You just reflected about an important time in your life, and the people who helped and maybe even inspired you. It probably felt good just to think about those people again. But as good as those people made us feel, it’s even more rewarding to be that person—to know that God has truly used us to help someone else grow in Christ.

So ask yourself this: How do you take what God’s already revealed to you, turn around, and help someone else walk through those same issues, rather than stamping them with a “saved” sticker and leaving them to drown? To break that down even further, and in a more positive light:

• Who do you know who seems ready to take the next step spiritually—whether he or she’s already growing, a brand-new Christian, or a not-yet Christian?
• If you could help that person understand just one thing right now, what would it be?
• And if you’ve already shared that one thing with him or her, what do you think that person needs to really “get” it? And if you haven’t shared it yet, what’s holding you back?

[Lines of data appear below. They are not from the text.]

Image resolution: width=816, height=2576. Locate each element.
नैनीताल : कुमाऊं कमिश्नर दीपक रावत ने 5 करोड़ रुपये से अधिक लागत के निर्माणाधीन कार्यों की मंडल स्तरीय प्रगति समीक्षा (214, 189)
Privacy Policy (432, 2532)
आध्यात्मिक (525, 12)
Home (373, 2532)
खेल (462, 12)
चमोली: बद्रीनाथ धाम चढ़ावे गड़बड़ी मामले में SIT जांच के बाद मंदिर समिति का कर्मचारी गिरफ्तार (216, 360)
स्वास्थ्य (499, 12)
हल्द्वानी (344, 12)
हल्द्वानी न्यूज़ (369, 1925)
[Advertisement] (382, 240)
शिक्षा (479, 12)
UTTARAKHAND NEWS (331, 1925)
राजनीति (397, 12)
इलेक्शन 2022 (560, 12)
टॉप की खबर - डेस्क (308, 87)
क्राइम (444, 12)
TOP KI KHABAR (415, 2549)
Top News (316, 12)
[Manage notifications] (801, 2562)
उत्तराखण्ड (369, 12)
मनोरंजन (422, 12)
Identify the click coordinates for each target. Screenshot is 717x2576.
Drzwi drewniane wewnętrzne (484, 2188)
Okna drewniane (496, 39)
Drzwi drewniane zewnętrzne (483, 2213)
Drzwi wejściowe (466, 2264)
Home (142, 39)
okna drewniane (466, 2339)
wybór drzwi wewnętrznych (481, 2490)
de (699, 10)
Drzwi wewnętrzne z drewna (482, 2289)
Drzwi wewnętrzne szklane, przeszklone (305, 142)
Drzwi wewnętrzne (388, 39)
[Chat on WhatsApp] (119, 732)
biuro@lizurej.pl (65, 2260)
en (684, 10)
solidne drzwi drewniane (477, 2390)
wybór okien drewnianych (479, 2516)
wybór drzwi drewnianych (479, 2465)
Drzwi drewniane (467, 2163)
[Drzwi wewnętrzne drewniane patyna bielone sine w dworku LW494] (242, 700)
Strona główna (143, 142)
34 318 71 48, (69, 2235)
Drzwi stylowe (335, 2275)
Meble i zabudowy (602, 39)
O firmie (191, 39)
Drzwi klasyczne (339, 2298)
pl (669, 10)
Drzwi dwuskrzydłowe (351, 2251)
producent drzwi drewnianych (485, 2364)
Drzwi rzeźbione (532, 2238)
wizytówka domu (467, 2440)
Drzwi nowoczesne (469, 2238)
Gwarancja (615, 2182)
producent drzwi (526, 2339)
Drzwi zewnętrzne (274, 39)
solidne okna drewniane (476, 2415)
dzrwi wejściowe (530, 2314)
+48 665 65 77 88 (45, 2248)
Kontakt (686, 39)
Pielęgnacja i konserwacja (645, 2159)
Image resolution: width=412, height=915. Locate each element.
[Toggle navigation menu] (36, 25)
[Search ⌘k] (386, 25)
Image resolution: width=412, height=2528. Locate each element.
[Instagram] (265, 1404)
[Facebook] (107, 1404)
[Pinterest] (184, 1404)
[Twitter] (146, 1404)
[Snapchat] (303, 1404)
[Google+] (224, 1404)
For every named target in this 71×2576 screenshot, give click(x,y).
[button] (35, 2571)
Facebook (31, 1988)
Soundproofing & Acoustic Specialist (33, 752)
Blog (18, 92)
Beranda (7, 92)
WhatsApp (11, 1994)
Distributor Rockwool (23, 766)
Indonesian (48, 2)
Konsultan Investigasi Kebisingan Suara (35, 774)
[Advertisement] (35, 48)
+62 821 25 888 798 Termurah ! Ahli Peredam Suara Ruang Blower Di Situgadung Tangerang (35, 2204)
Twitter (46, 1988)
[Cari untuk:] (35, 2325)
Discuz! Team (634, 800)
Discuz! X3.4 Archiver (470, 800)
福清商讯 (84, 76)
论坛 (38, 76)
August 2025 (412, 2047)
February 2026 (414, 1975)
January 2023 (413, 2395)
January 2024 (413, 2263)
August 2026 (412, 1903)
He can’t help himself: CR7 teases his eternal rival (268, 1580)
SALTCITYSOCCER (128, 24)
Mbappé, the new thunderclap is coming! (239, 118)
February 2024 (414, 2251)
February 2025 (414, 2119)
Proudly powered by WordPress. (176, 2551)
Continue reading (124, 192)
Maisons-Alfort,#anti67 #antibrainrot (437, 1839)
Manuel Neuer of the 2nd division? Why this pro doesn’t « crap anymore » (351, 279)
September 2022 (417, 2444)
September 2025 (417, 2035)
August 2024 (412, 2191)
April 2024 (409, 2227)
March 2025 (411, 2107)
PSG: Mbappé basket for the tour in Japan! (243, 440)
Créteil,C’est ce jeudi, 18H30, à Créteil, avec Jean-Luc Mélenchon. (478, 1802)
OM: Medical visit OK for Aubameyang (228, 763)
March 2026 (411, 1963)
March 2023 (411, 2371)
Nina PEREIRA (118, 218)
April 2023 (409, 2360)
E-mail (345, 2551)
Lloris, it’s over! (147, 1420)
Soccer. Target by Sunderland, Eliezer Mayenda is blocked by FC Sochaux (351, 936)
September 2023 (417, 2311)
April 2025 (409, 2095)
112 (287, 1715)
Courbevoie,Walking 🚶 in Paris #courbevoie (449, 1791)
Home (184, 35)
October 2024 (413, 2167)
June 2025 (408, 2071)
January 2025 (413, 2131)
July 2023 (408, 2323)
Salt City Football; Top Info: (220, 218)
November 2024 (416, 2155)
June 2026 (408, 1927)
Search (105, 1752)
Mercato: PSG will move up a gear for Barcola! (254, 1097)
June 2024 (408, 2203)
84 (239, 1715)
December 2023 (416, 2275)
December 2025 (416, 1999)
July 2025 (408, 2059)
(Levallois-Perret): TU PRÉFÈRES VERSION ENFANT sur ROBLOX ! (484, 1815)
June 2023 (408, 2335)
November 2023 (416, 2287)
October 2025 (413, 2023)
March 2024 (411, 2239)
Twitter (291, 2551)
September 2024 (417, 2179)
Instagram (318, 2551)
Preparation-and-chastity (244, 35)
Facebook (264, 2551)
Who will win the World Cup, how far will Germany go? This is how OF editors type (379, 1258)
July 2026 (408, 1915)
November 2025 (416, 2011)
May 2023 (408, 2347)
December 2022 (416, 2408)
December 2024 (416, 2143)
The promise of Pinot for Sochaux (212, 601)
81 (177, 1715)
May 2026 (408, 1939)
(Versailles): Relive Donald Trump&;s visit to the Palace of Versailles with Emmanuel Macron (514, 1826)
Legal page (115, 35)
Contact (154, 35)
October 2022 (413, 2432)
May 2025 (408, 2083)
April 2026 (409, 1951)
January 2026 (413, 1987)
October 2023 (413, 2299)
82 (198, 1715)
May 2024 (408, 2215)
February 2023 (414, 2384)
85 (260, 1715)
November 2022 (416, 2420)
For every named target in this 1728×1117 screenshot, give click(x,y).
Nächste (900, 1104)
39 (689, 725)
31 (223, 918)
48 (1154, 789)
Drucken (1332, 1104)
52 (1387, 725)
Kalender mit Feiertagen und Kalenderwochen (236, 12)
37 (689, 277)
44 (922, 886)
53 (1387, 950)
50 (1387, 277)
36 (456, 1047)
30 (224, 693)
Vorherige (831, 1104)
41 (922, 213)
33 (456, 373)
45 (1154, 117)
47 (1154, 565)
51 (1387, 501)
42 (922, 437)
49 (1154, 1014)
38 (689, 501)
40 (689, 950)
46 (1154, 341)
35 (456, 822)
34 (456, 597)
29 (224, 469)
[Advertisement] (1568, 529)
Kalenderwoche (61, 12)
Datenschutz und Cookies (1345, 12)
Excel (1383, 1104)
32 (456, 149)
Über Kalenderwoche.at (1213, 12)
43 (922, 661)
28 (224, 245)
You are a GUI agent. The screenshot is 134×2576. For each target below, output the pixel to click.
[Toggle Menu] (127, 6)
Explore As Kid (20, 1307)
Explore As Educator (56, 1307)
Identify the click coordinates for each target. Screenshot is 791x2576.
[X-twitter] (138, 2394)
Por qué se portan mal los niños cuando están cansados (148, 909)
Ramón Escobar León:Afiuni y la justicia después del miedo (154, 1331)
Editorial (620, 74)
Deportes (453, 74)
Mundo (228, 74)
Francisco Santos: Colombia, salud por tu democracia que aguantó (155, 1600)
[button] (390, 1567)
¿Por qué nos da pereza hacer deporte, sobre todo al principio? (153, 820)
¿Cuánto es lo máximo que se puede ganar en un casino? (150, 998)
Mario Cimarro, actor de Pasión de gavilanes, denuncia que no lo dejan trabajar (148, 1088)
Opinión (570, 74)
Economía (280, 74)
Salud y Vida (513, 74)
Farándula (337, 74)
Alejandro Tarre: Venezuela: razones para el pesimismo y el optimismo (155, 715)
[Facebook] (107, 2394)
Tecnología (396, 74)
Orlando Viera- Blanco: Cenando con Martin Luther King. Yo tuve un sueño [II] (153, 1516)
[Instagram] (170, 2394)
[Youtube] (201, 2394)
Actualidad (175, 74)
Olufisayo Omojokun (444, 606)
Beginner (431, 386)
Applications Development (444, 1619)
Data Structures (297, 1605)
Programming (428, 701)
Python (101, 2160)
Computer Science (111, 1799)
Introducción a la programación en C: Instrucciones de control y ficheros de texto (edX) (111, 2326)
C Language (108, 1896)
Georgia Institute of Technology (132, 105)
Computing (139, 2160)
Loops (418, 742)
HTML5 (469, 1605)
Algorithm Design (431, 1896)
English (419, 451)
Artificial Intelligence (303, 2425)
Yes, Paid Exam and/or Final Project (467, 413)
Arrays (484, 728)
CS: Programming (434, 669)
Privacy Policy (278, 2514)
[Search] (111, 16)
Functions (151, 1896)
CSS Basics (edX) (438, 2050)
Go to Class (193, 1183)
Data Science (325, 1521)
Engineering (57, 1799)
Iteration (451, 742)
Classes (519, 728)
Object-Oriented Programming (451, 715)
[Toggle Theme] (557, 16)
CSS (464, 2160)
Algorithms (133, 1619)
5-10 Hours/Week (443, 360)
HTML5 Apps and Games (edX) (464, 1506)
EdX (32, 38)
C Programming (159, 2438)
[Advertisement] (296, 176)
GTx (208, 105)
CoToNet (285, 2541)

Then, consider this: How could spending more time with that person help you grow closer to Jesus? Because discipleship is for everyone who needs to go deeper in their faith—that means you, too. As you invest in others, you’ll learn things about Jesus, and yourself, that you hadn’t known before—or at least be reminded of things you’d long forgotten that you need to remember. And you’ll need to start dealing with that.

Some people might hear the words “accountability” or “discipleship” and say, “I’m in. When do we get started?” It’s more likely that many will be intimidated. So don’t bash people over the head with this. Invite them out to lunch or a cup of coffee for starters. Talk about their lives and the things that are most on their minds and hearts right now. Then ask whether he or she might want to make a regular time out of it. Most people will accept if they know you’re serious and don’t feel overwhelmed by the commitment. A weekly time together is best, but if schedules only allow for bi-weekly or monthly, that’s OK. Start there and see where things go.

You can even say something like, “I’ve been reading this blog about discipleship, and I’d like to try out some of the things I’m learning on a real person. You’re a real person—would you mind helping me work through this?” Once they’re done laughing, they’ll probably say yes.

The important thing is to make it happen. Begin to share what Jesus has done in your life. Help people see that a changed life is possible. Starting with yours.